[[ Exercise materials open ]]

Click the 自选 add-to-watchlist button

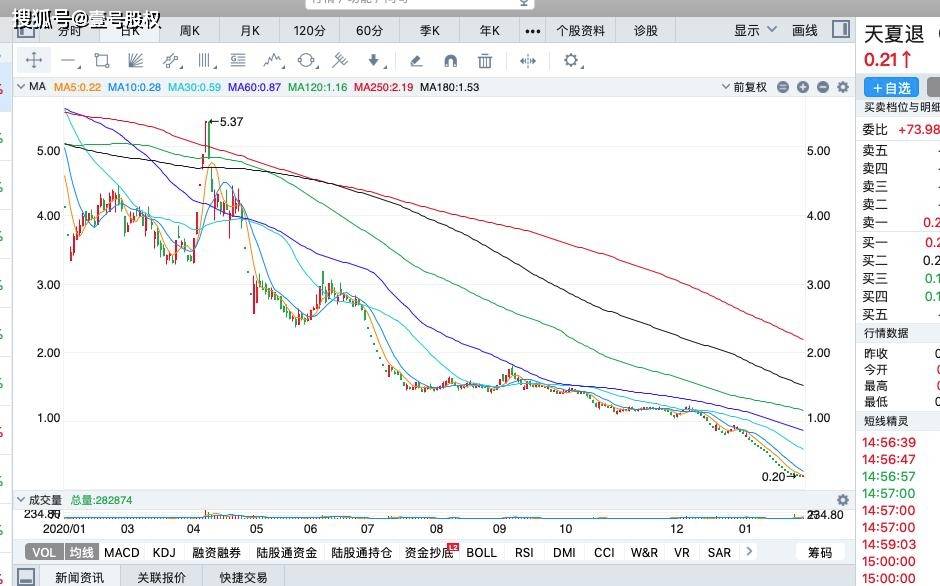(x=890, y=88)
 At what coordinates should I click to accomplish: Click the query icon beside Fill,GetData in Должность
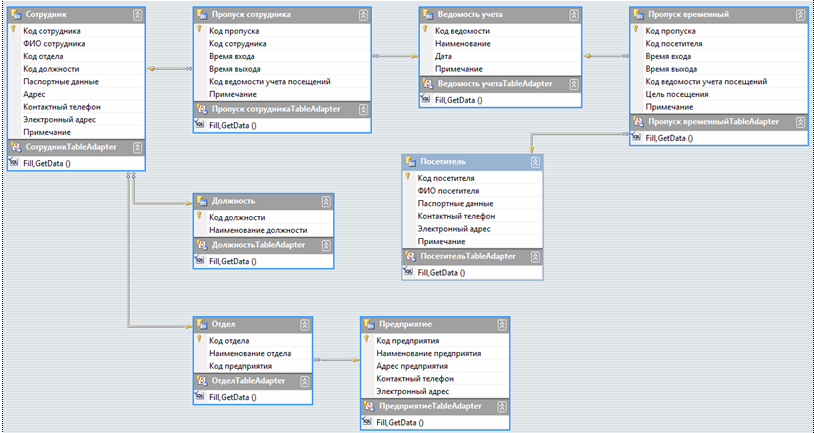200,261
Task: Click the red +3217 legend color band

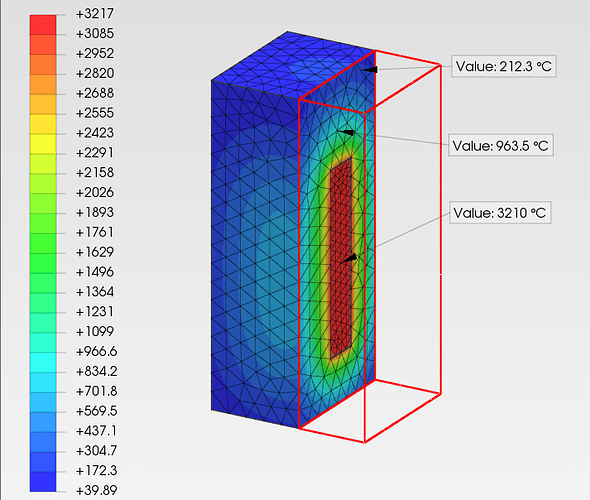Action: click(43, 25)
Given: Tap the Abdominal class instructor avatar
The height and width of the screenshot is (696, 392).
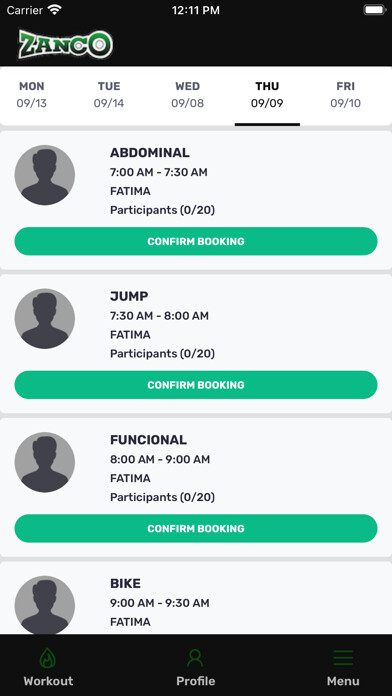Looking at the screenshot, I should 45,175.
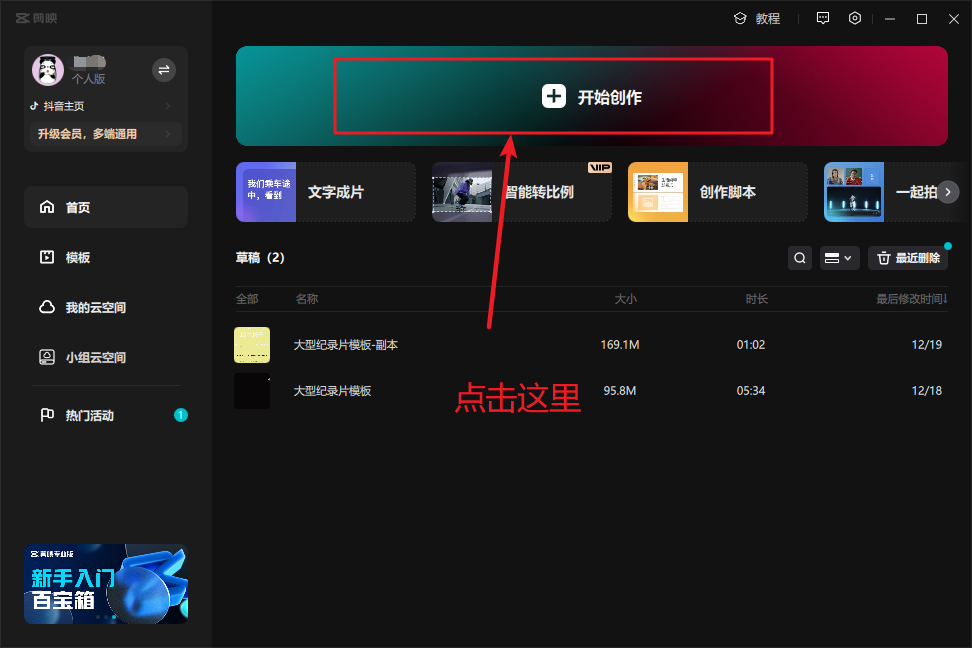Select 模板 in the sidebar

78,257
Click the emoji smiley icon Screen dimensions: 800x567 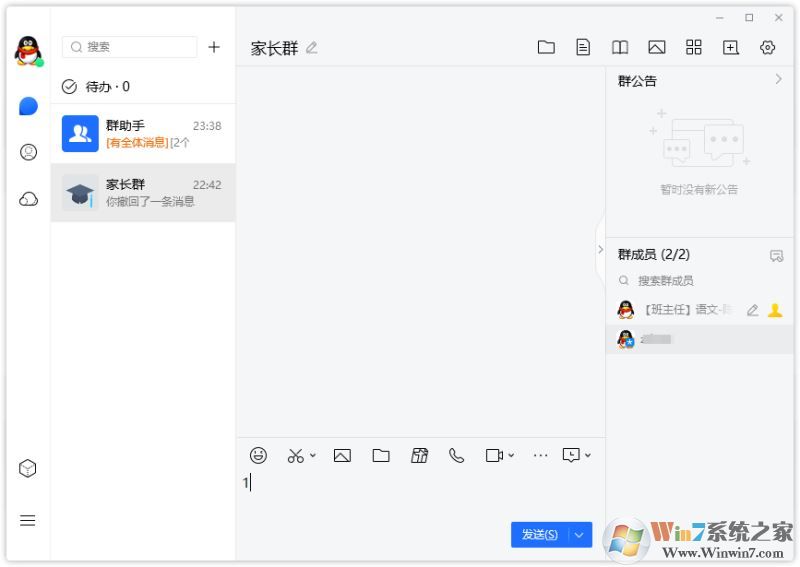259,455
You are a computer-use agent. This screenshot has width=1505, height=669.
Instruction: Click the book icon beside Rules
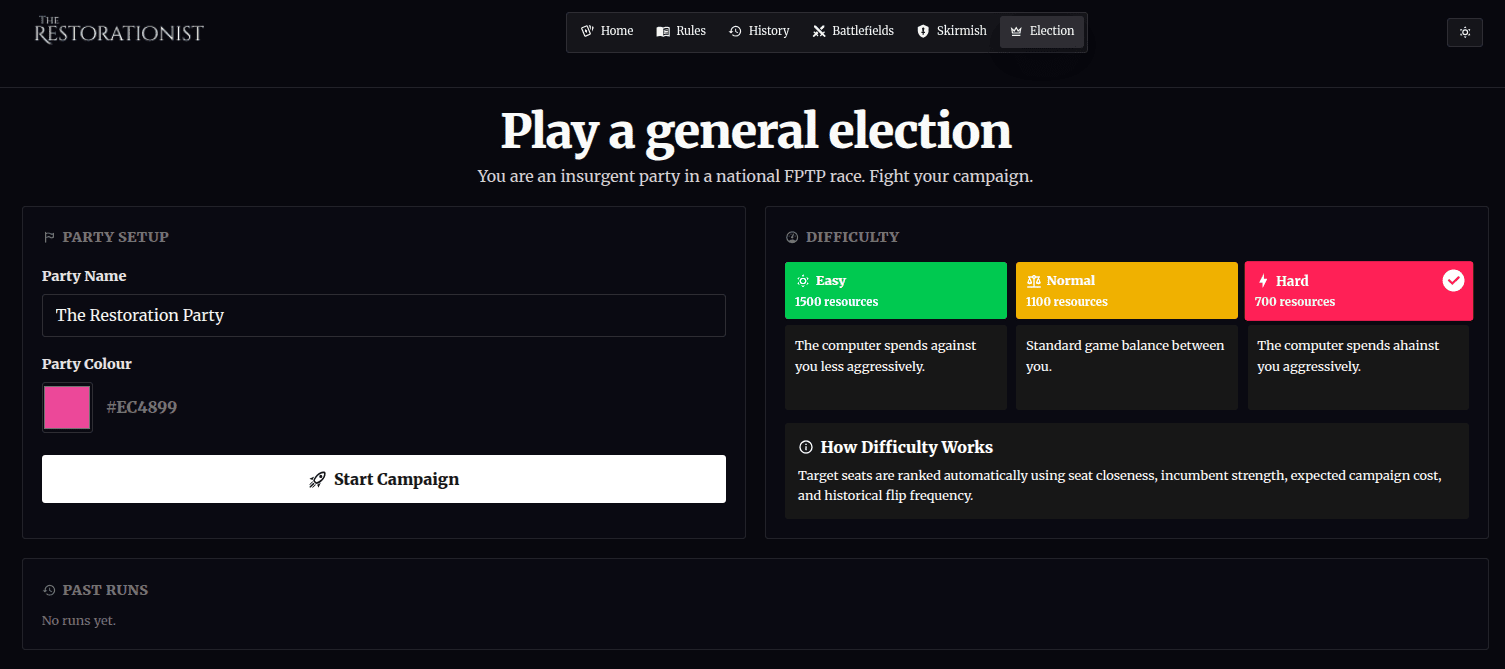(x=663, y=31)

[[ Exercise materials closed ]]

Problem to work on: Working from the records above, set down word for word everything from the line containing "At what coordinates" down to the line containing "Given: Tap the", ends included, minus the pictures.

Task output:
 At what coordinates should I click to accomplish: Click the query icon beside Fill,GetData in Должность
200,261
Task: Click the red +3217 legend color band

Action: click(43, 25)
Given: Tap the Abdominal class instructor avatar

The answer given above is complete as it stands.